* [Task objective] Filter the entries down to the lines containing "agent", and copy those lines.

* [Data to use]

· · · · ·

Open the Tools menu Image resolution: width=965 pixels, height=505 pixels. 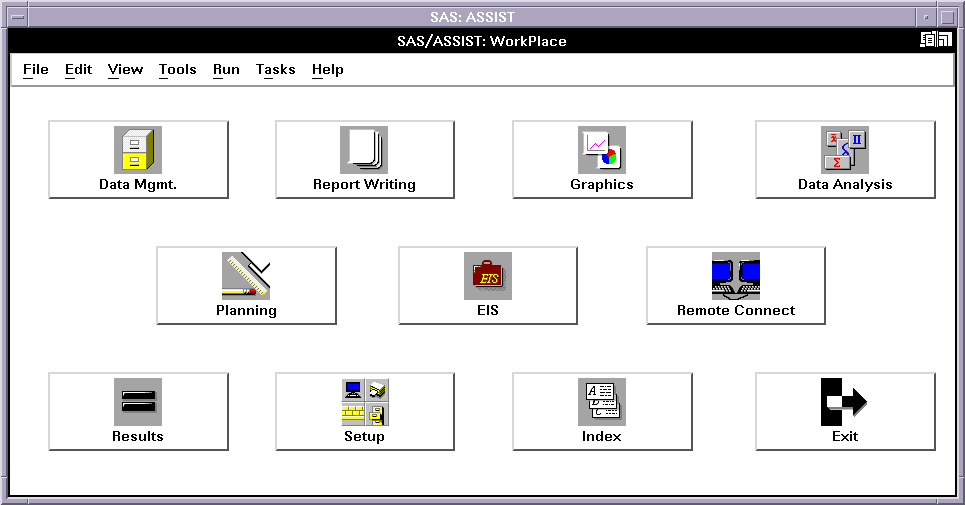[177, 69]
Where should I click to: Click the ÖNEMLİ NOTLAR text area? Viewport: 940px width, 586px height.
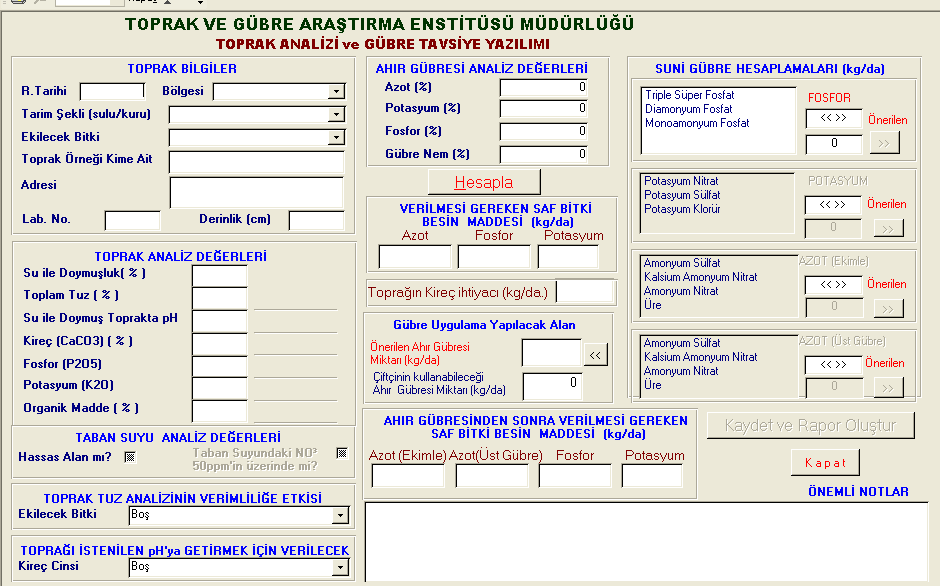click(646, 540)
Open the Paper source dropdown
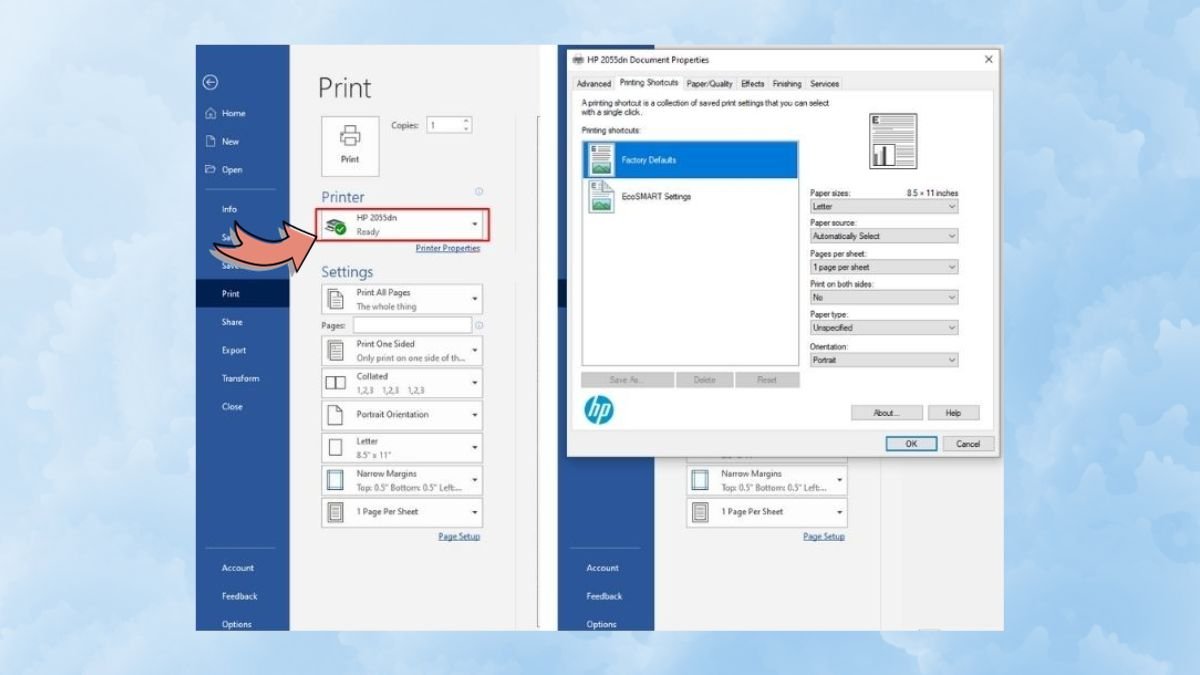This screenshot has height=675, width=1200. (x=883, y=236)
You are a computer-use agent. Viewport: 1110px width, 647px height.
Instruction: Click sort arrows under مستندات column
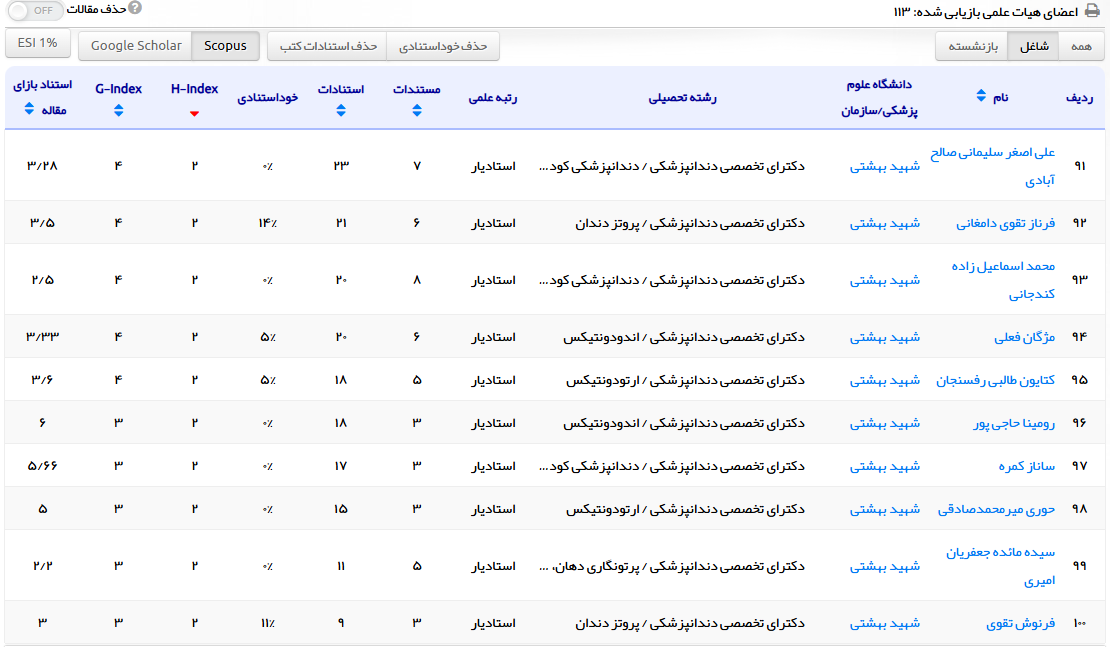[417, 111]
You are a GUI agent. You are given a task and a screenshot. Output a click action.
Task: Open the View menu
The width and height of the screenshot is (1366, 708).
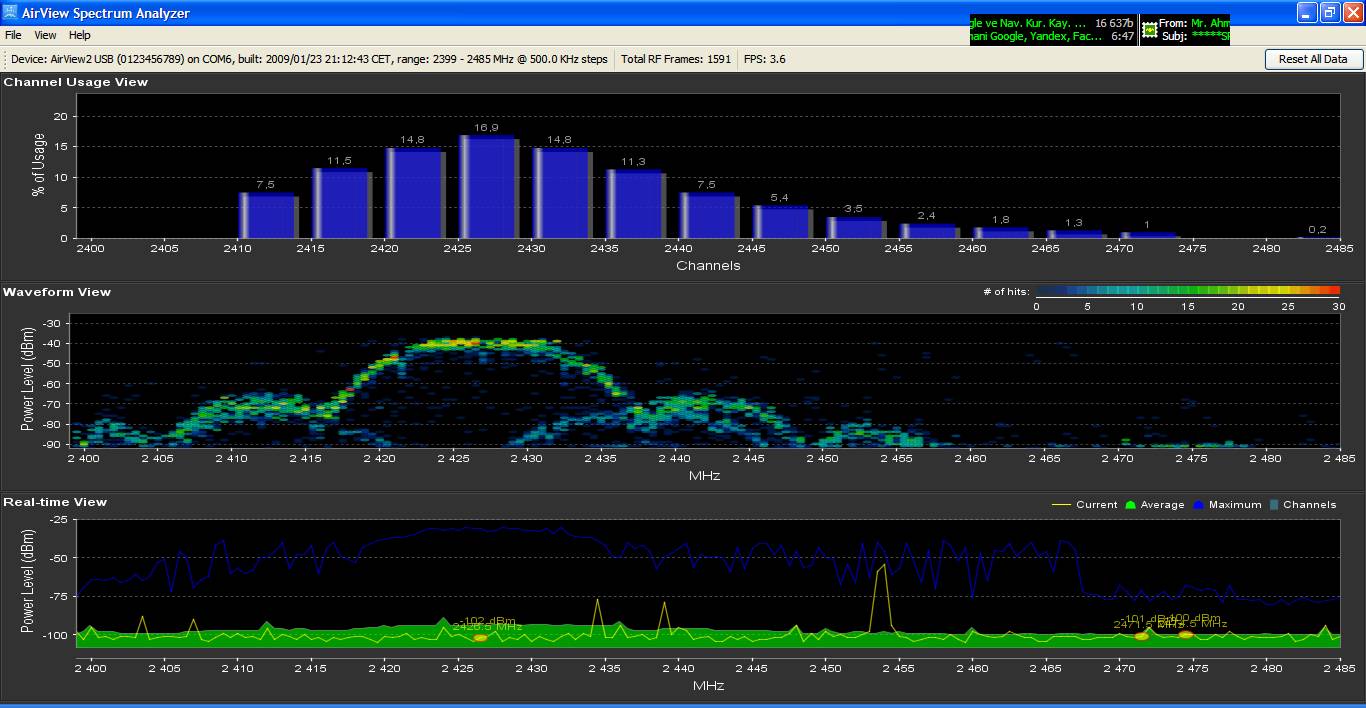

· · · · ·

* [Solution to this problem]
You are a computer-use agent. Viewport: 1110px width, 647px height.
You are a GUI agent. You are given a task and a screenshot. Output a click action.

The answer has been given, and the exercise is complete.